• **WRITTEN EXERCISE**
Can you recast the lines beginning at the one containing "You are a computer-use agent." and ending after the one containing "(x=681, y=190)" as a JSON list of strings, one string per line, with blank lines dropped and the pictures left out?

• **RECORDS**
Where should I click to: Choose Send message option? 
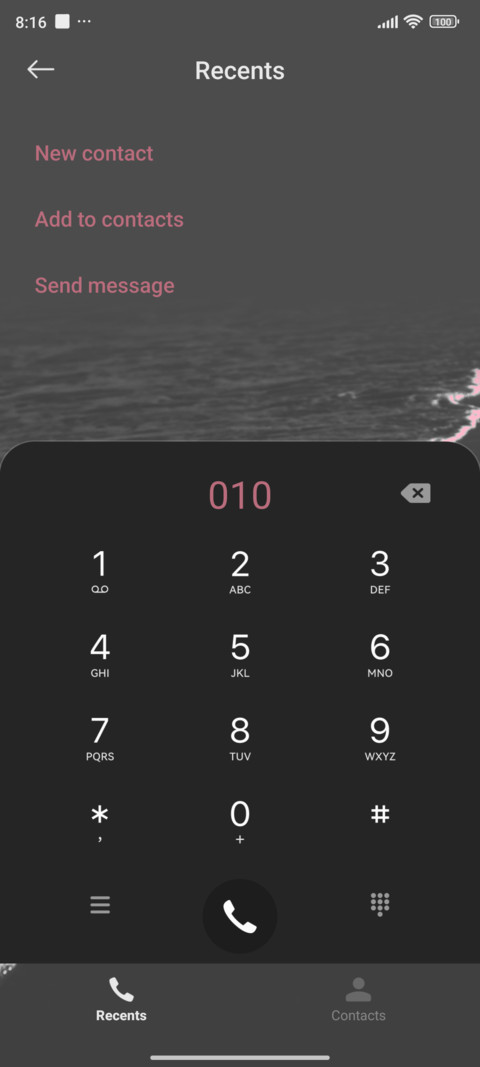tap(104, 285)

...

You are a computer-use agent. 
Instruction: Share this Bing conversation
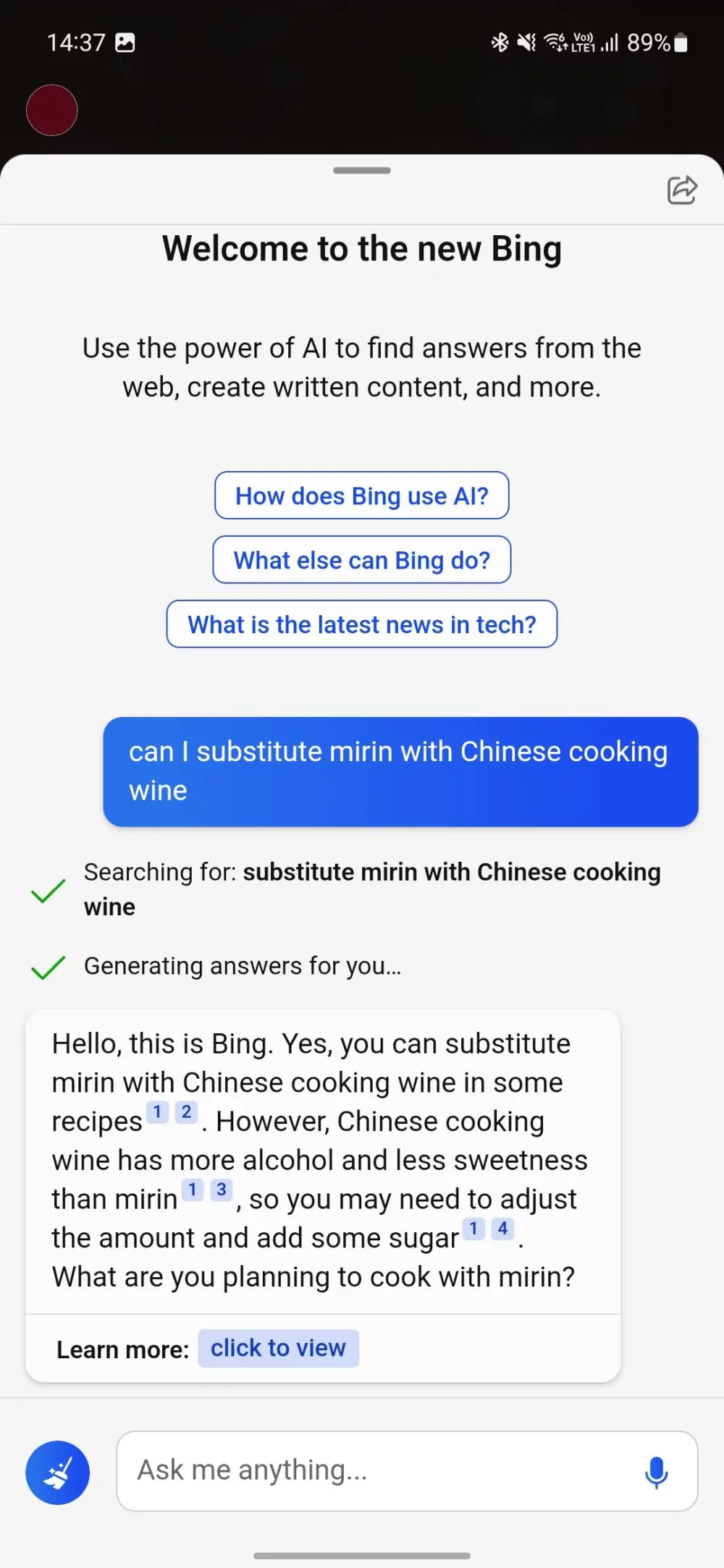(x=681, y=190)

--

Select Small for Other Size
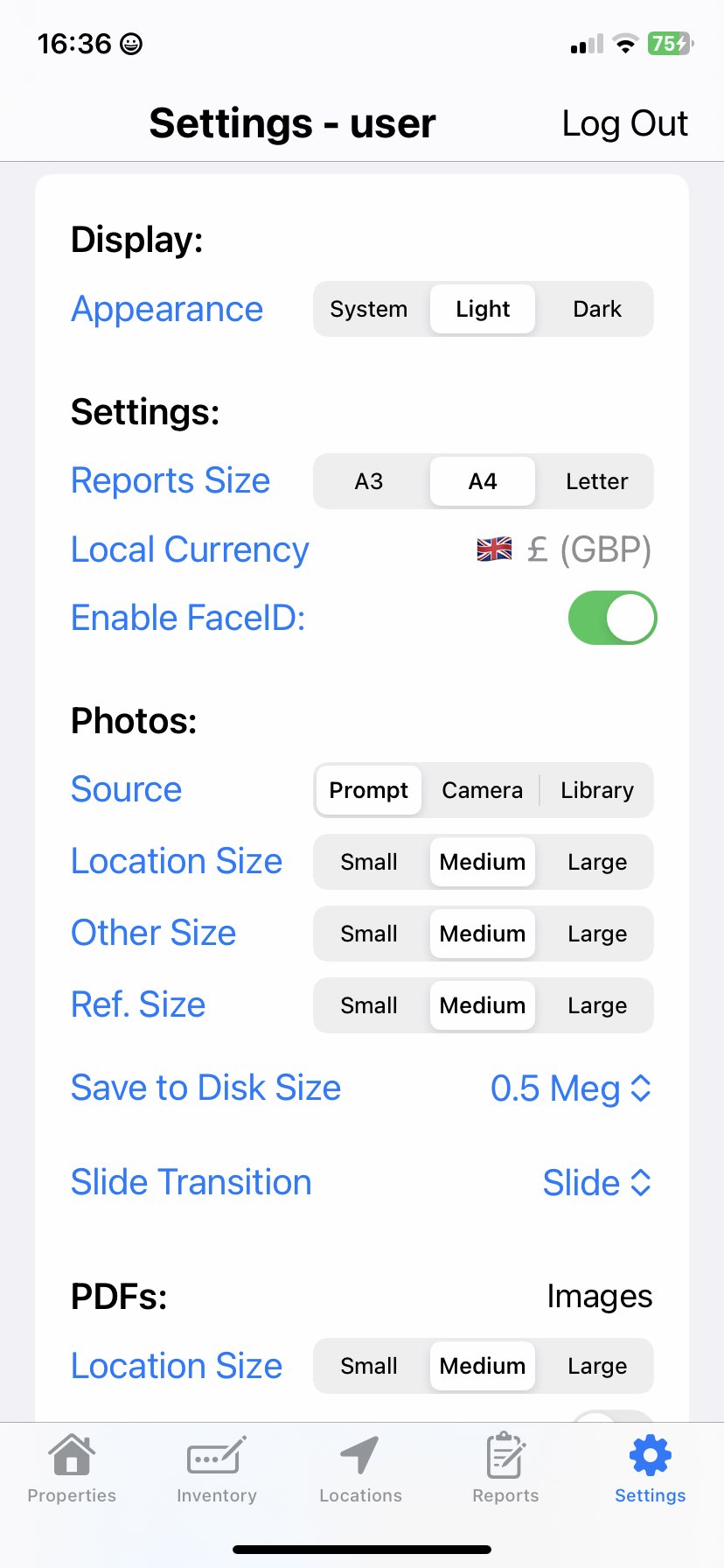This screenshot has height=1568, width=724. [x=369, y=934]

• **ANSWER TO THE EXERCISE**
[
  "You are a computer-use agent. ",
  "Instruction: Share this Bing conversation",
  "(x=681, y=190)"
]